Zlatan Ibrahimovic pensait pourtant avoir fait place nette. C’est que, tout autant que les défenseurs adverses, il déteste voir pointer dans sa zone un autre attaquant. Au point d’avoir relégué le pauvre Alexandre Pato sur l’aile droite, loin de la zone de vérité, la sienne bien entendu. Mais voilà, le Brésilien semble fait d’un métal différent des autres. Le 28 février dernier, face à Naples, l’avant-centre auriverde a surclassé tout le monde, partenaires compris, pour étaler sa classe immense. Des actions en pagaille et surtout un double chef d’œuvre à chaque fois réalisé aux dépens de Zlatan. La première fois quand, lancé sur le flanc gauche par une passe aveugle du Suédois, Pato fixe encore et encore, ignore l’appel en retrait de l’ancien Barcelonais pour servir Boateng à la conclusion rageuse juste devant les bois. La seconde quand sur une balle chipée dans le rond central, Pato s’avance à toute berzingue, ondule, chaloupe pendant qu’Ibra croise dans son dos, avant de trouver sur son seul talent la lunette adverse, sous les yeux d’un Zlatan éberlué d’avoir servi de faire-valoir pour faire briller un boutonneux de vingt-et-un ans à peine.
Pato défonce Pelé
C’est que Pato a toujours vécu en accéléré. Même la rédemption. En effet, à l’âge de onze ans, le natif de Pato Branco se fait diagnostiquer une tumeur au bras. Suffisamment tôt pour se la faire enlever sans séquelle et poursuivre son ascension. Du genre à devenir à seize ans meilleur buteur du championnat brésilien des U20 sous le maillot de l’Internacional. Son premier match pro ? Une boucherie encore plus immédiate avec un pion inscrit dès… la première minute. Avant de filer deux passes décisives tranquillou. Sans respect le môme s’attaque directement à Pelé en personne fin 2006 en lui chourant le titre de plus jeune scoreur dans une compétition Fifa lors du Mondial des Clubs quand Pato marque à 17 ans et 102 jours face à Al-Ahly contre 17 ans et 239 jours au Roi lors de son but face au Pays de Galles lors de la Coupe du monde 1958. Mais plus que le but de Pato, le grand public retient une séquence incroyable quand le long de la touche, il s’emmène la balle d’une aile de pigeon et poursuit près de la ligne en jonglant de l’épaule avec pourtant un adversaire aux basques.

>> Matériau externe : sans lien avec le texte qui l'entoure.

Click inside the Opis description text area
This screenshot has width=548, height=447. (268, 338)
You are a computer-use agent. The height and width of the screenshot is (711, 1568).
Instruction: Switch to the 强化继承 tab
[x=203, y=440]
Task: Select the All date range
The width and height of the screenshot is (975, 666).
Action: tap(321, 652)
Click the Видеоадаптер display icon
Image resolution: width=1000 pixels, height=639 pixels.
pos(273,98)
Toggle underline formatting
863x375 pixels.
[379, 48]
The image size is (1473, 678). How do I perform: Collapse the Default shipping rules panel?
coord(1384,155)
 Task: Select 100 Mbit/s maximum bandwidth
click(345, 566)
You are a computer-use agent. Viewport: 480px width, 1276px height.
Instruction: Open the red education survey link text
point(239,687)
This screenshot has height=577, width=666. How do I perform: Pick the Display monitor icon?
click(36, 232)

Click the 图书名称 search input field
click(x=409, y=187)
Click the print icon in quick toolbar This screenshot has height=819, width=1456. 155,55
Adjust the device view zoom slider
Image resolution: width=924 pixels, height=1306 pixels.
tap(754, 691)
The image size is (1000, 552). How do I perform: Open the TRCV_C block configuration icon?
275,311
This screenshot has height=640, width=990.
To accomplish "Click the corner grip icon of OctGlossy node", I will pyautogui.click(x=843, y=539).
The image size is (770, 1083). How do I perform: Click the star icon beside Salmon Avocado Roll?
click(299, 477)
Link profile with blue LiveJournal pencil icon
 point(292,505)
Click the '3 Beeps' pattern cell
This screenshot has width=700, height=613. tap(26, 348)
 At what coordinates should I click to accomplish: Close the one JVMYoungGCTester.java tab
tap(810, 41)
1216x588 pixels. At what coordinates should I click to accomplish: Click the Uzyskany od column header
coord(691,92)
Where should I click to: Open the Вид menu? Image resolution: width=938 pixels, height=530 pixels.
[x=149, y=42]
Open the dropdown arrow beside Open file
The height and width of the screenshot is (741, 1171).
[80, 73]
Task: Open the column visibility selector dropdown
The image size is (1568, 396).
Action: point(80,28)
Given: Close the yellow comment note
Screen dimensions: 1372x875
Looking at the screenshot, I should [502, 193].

Youtubisé direct ! Le jeune homme pressé ne lève pas le pied après son transfert à Milan à l’été 2007. Contraint d’attendre le mois de janvier 2008 pour avoir le droit de jouer en compétition, Pato fait un premier galop d’essai gagnant en amical face à Kiev (un pion) avant de faire ses débuts officiel en Serie A face à Naples avec un nouveau but pour sceller l’histoire. Et forcément, quand le “Canard” débute en sélection, à dix-huit ans, il marque son premier pion international après seulement douze minutes sous le maillot or et vert. Phénoménal on vous dit !
Ciao l’Italie ?
Car si le gamin fascine à ce point, c’est autant pour ses statistiques hors du commun que pour l’impression dégagée. Parlons chiffres d’abord. En Serie A, le gaillard compile déjà 47 buts en 72 titularisations : 0,65 but par match en tant que titulaire dans le championnat réputé le plus hermétique de la planète. Et encore, on ne pondère pas avec le fait que le gamin s’est régulièrement blessé depuis son arrivé en Italie et que, nécessairement, ces accidents ont freiné sa progression. Mais au-delà de la compta pure et dure de ses performances, il y a l’allure du numéro 7 rossonero. C’est simple, Pato ne semble jamais forcer, toujours en contrôle, jamais à l’arrache, fluide, tellement fluide, grâce à sa technique épurée en mouvement. Le signe qui ne trompe pas ? Cette sensation quasi systématique dès qu’il prend la balle qu’il va se passer quelque chose, à la manière d’un Lionel Messi ou d’un Cristiano Ronaldo et, à bien y regarder, ils ne sont vraiment pas nombreux à pouvoir provoquer ça. Reste que l’ami Pato n’évolue pas dans une écurie aussi puissante que celle des deux derniers Ballons d’Or. Milan n’est plus ce qu’il était sur l’échiquier européen et à voir la santé actuel du Calcio, le plus haut niveau continental se situe sans doute dans un autre championnat. D’ailleurs, après la petite leçon administrée par Tottenham il y a trois semaines, le Brésilien prêterait l’oreille aux avances de Chelsea et la Premier League, cette compétition où tout semble aller plus vite. Comme lui, ça tombe bien.